This is according Botshelo Sesinyi, who has revealed that the trust was recently revitalised with financial assistance from the Conservation Fund by the government of Botswana. Since its revival, the trust has established a more stable and organised committee, expanded its membership, and introduced innovations such as a dedicated website and social media platforms.

Furthermore, Sesinyi highlighted recent workshops aimed at imparting basket weaving skills, as well as financial and marketing knowledge. He commended members for their promising work showcased at a recent presentation in Nokaneng.

“We are proud to say that we have around 50 members who have been trained and are now actively participating in producing baskets and other.”

Sesinyi emphasised the trust’s multifaceted plans including providing a market for members and residents within the communities surrounding the villages of Etsha and skill development amongst a few. He also highlighted the importance of creating a platform for cultural exchange and preserving as well as documenting culture through artistic expression.

“This trust is primarily constituted by elderly women, some of whom cannot read or write. Basket weaving serves as an artistic medium for these women to share their experiences,” explained Sesinyi. “Each basket tells a story woven within its patterns, a cultural practice that must be conserved as a cornerstone of Botswana.”

Sesinyi shared that exciting collaborations have been underway, with the Trust currently having a year partnership which Exombakhian Family to share skills and knowledge in marketing and financial education. Sesinyi emphasised the active engagement with stakeholders and the tourism sector to create a market for basket weaving products.

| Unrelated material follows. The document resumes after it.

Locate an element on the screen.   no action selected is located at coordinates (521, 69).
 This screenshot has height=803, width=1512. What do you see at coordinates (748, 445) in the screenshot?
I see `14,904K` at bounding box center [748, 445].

The market for Botswana’s woven products has also expanded beyond local communities, attracting interest both domestically and internationally. Tourists visiting Botswana often seek out handmade crafts, including intricately woven baskets, as souvenirs of their experience. Additionally, there is growing appreciation for the authenticity and craftsmanship of traditional African artistry in global markets, leading to increased demand for Botswana’s woven products.

Through the revival of traditional practices, members of the Ngamiland Weavers Trust are not only preserving their identity but also creating sustainable livelihoods. With each intricately woven basket, they weave a brighter future for themselves and their communities, embodying the spirit of resilience and entrepreneurship.